Arbeitgeber:in und Arbeitnehmer:in? Wir lehnen die Begriffe Arbeitgeber:in und Arbeitnehmer:in ab, weil sie falsch sind und die Realität verschleiern. Denn in Wahrheit «geben» wir als Lohnabhängige Arbeit an die Unternehmen, indem wir ihnen unsere Arbeitskraft verkaufen. Wir sind es, die die Arbeit verrichten. Die Kapitalist:innen verwalten die Betriebe und bereichern sich an der von uns verrichteten Arbeit. Wir sprechen deshalb von Unternehmer:innen/Kapitalist:innen und Lohnabhäng:innen/Arbeiter:innen. |
Es ist tatsächlich nicht ihre Aufgabe
Dass er so fern von der Realität lebt, ist keine Überraschung, zeigt aber noch nicht den Kern der Sache auf. Das Hauptproblem ist nämlich, dass seine Aussage stimmt:
Die «Aufgabe» von Kapitalist:innen ist es nicht, gute Löhne zu zahlen. Ihre «Aufgabe» ist es, möglichst hohe Profite zu erzielen, um auf dem Markt überleben zu können. Das Märchen der sozialen Partnerschaft zwischen Unternehmen und Lohnabhängigen verschleiert, dass die Interessen von Kapitalist:innen und Lohnabhängigen nicht vereinbar sind. Sie stehen sich fundamental entgegen. Mehr Lohn für Lohnabhängige, heisst weniger Proft für Kapitalist:innen. Genauso gilt: Weniger Lohnkosten für Kapitalist:innen, bedeuten mehr Profit.
Roland Müller hat also nur ein wenig offener ausgesprochen, was die Interessen der Kapitalist:innen sind. Er hat sich unter den Politiker:innen, die zumeist seine Interessen durchsetzen, wohl gefühlt zu sagen, was er wirklich denkt: Anstatt dass Kapitalist:innen einen existenzsichernden Lohn auszahlen, meint er, dass «dann die Sozialhilfe einspringen» muss.

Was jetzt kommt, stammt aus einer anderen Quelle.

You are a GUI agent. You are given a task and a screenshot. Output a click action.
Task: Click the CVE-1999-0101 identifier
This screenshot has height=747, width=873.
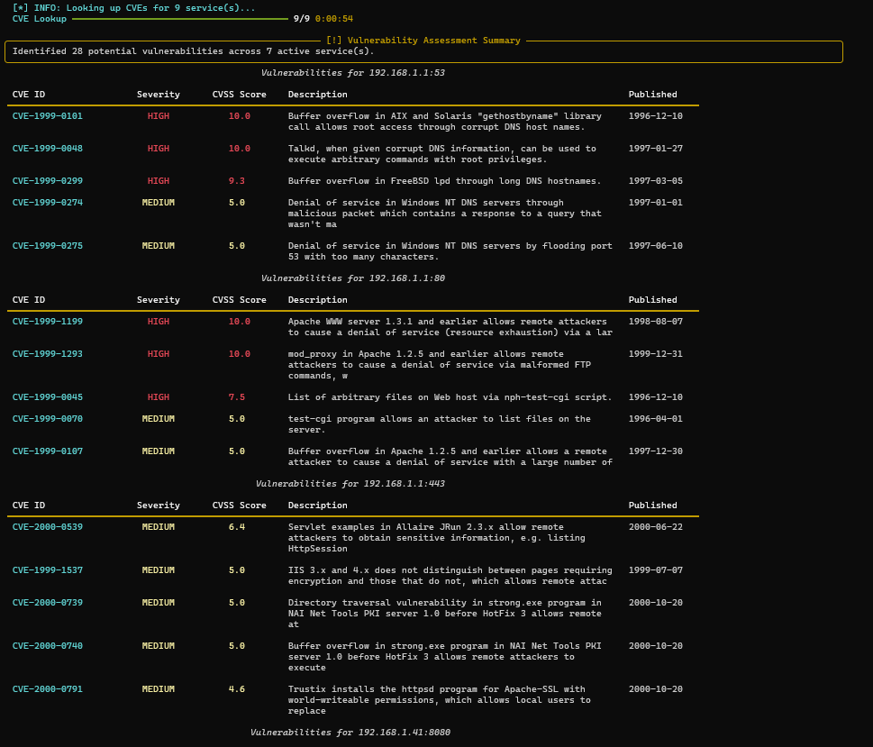[48, 116]
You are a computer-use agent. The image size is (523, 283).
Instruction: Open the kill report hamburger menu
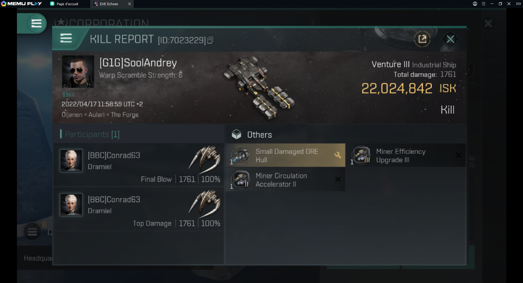(x=66, y=38)
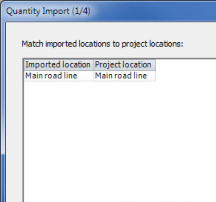Image resolution: width=216 pixels, height=202 pixels.
Task: Click the left window border of the dialog
Action: point(2,104)
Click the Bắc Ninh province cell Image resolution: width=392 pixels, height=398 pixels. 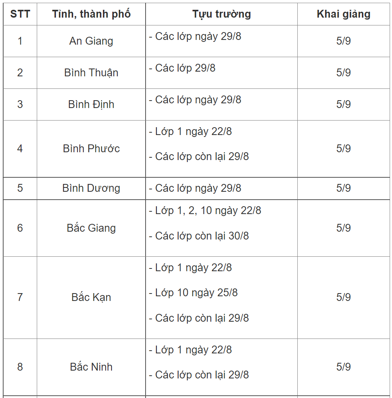click(91, 367)
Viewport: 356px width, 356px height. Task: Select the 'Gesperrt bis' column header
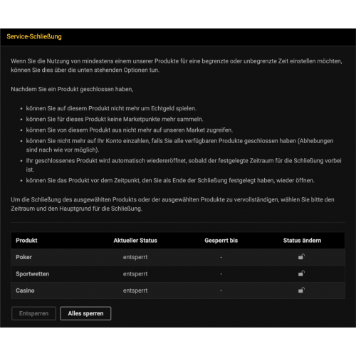tap(221, 241)
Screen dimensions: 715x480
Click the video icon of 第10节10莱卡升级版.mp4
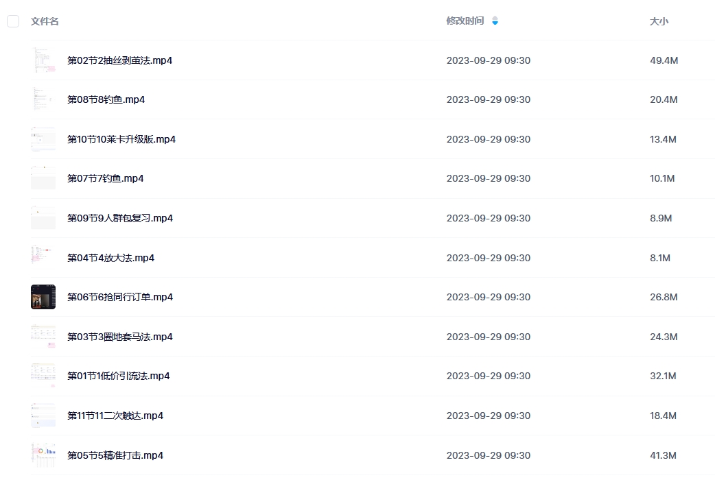43,139
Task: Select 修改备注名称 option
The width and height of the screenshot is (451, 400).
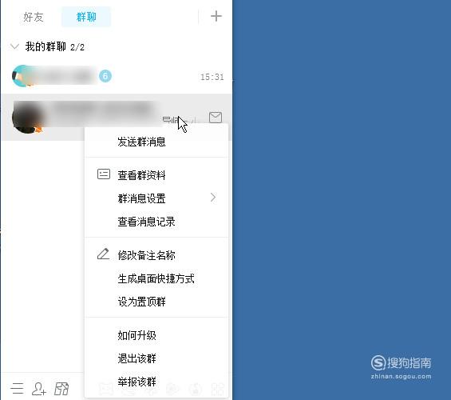Action: pos(146,255)
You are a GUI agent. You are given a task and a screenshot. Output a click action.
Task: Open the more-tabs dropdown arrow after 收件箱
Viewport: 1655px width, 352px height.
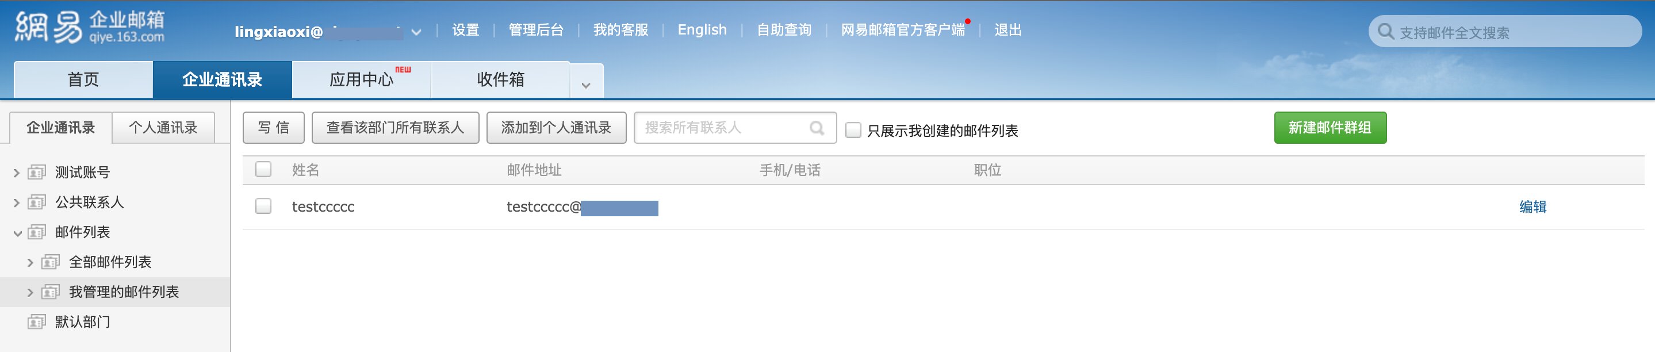coord(586,85)
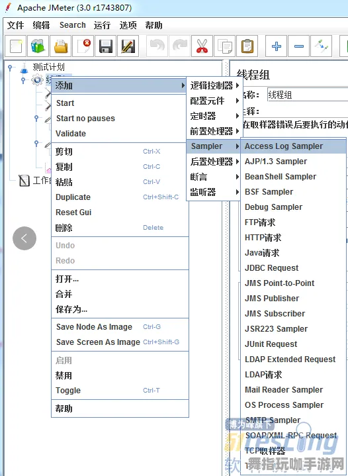This screenshot has width=348, height=476.
Task: Click the Save floppy disk icon
Action: tap(106, 46)
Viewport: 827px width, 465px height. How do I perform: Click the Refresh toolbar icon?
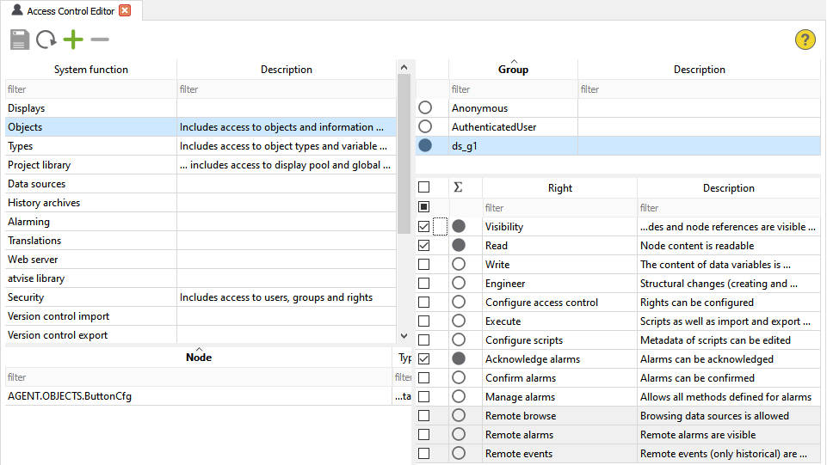(46, 40)
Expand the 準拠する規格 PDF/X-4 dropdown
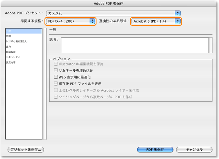219x159 pixels. (70, 21)
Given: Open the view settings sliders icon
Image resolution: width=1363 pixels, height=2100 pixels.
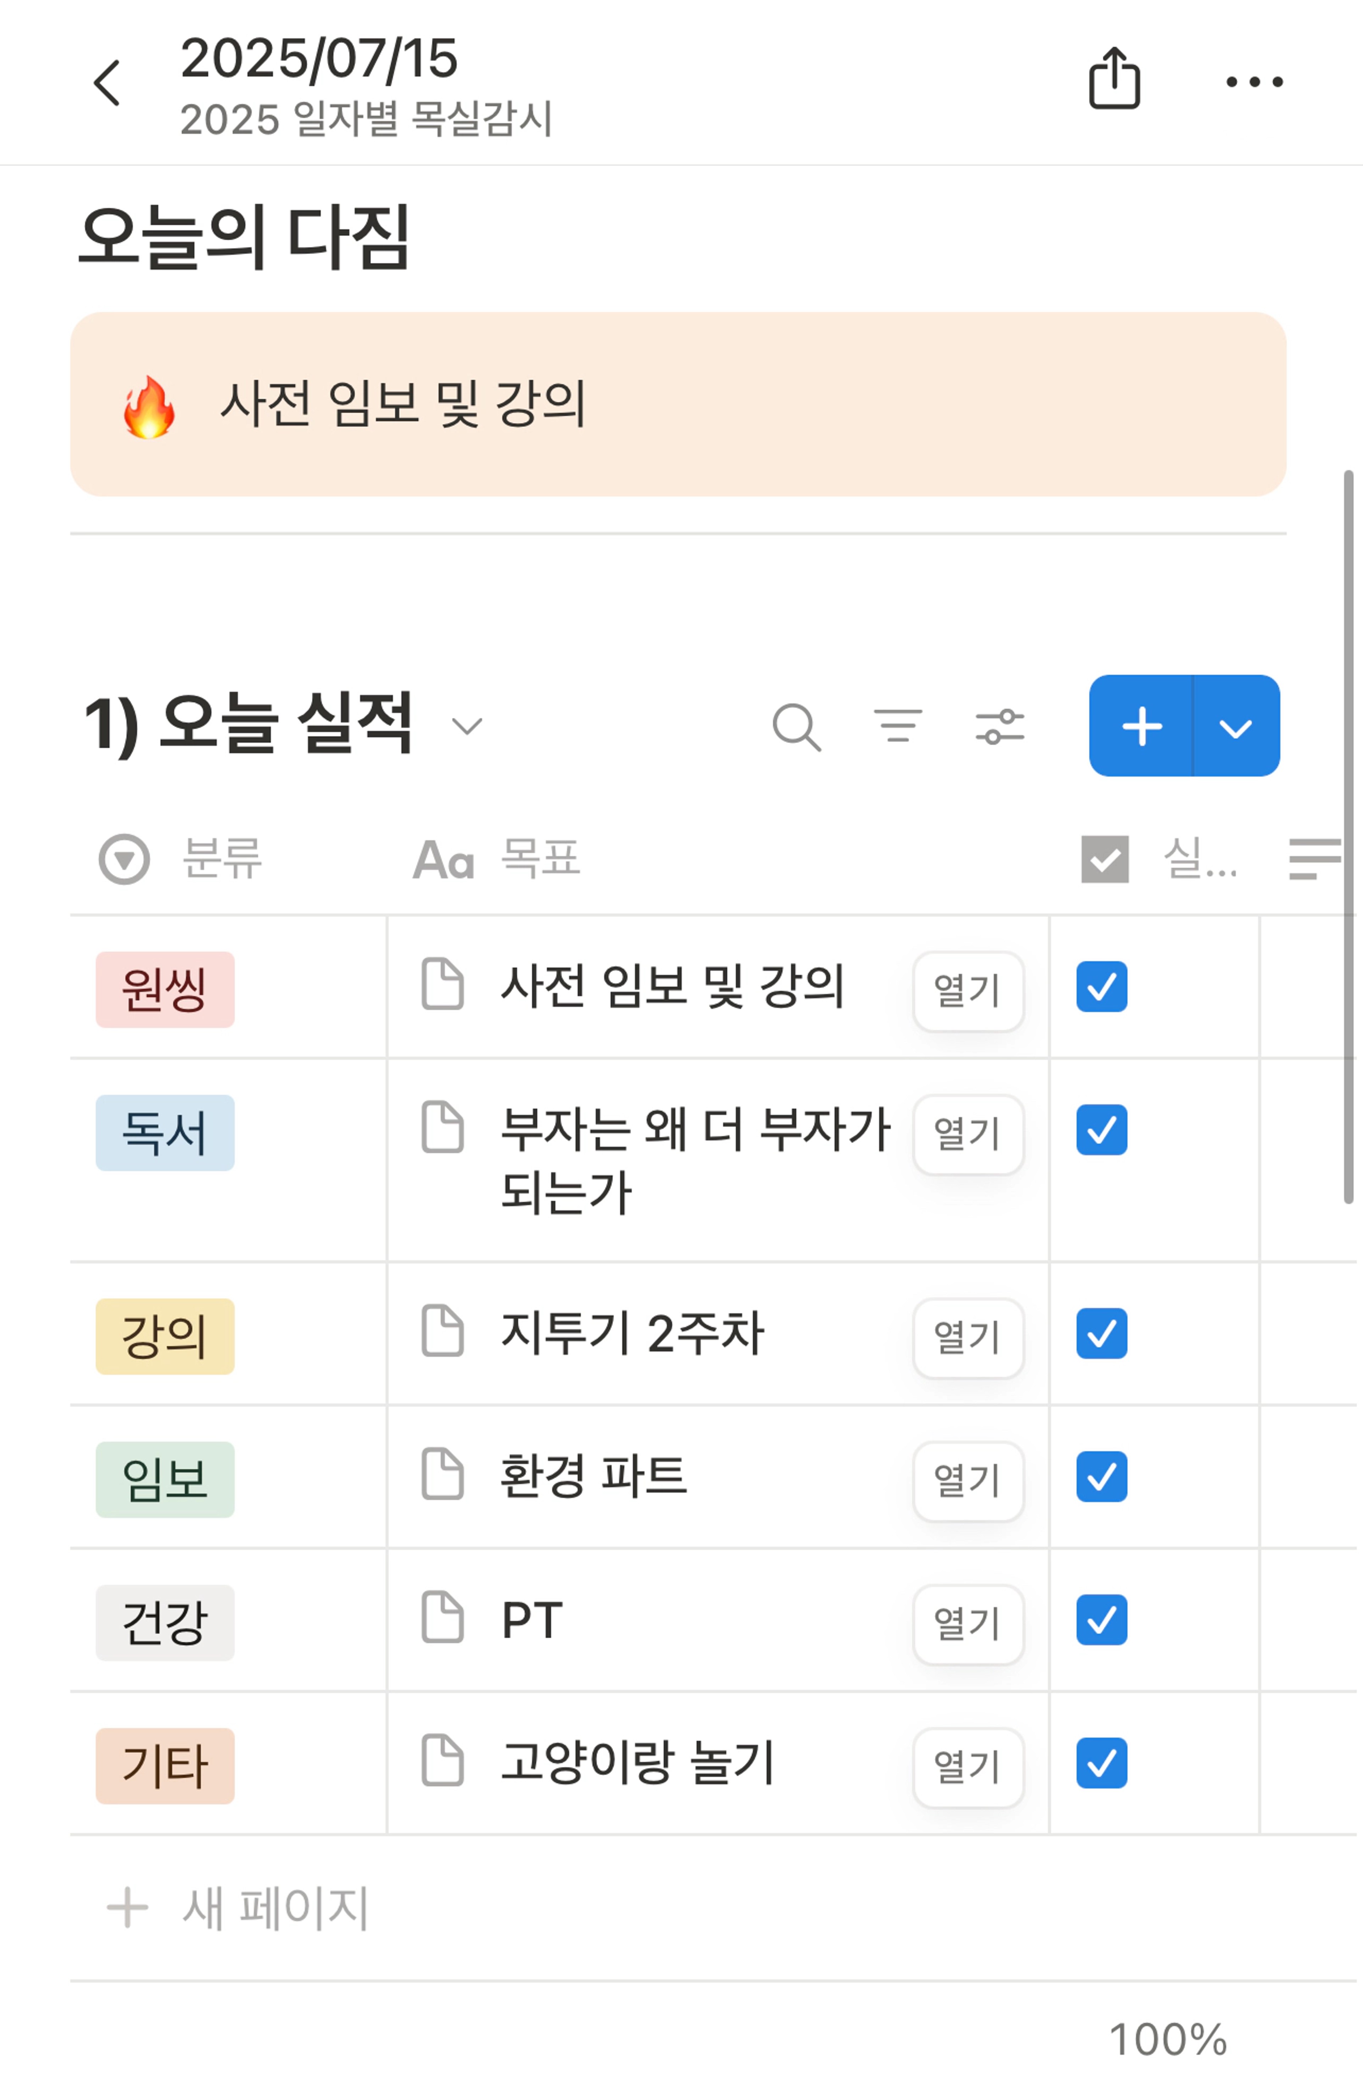Looking at the screenshot, I should tap(999, 726).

Kantonale Mindestlöhne als Stein des Anstosses
Ebenfalls spannend ist der Grund für die Debatte, in der sich Roland Müller geäussert hat: Es ging darum, ob der Bund demokratisch beschlossene kantonale Mindestlöhne kippen darf, weil sie die Freiheit der Unternehmer:innen staatlich einschränken und deshalb gegen die Grundsätze der liberalen Marktwirtschaft verstossen würden. Die Unternehmer:innen fordern, dass die Volksabstimmungen über Mindestlöhne rückgängig gemacht werden. Einige Kantone (Zürich u.a.) haben den Klagen der Unternehmen in erster Instanz bereits stattgegeben. Hier zeigt sich wieder einmal, dass der bürgerliche Staat nicht neutraler Schiedrichter ist, sondern die Aufgabe hat, die Interessen des Kapitals zu vertreten.

Klassenkampf von oben
Von der Hassfigur der französischen Lohnabhängigen Emmanuel Macron, über den deutschen Bundeskanzler und BlackRock-Bonzen Friedrich Merz, bis zu Roland Müller in der Schweiz: Kapitalist:innen und ihre Interessensvertreter:innen verschlechtern unsere Arbeits- und Lebensbedingungen, um ihre Profite zu erhöhen. Das ist Klassenkampf von oben in seiner reinsten Form. Wir sollten entsprechend antworten.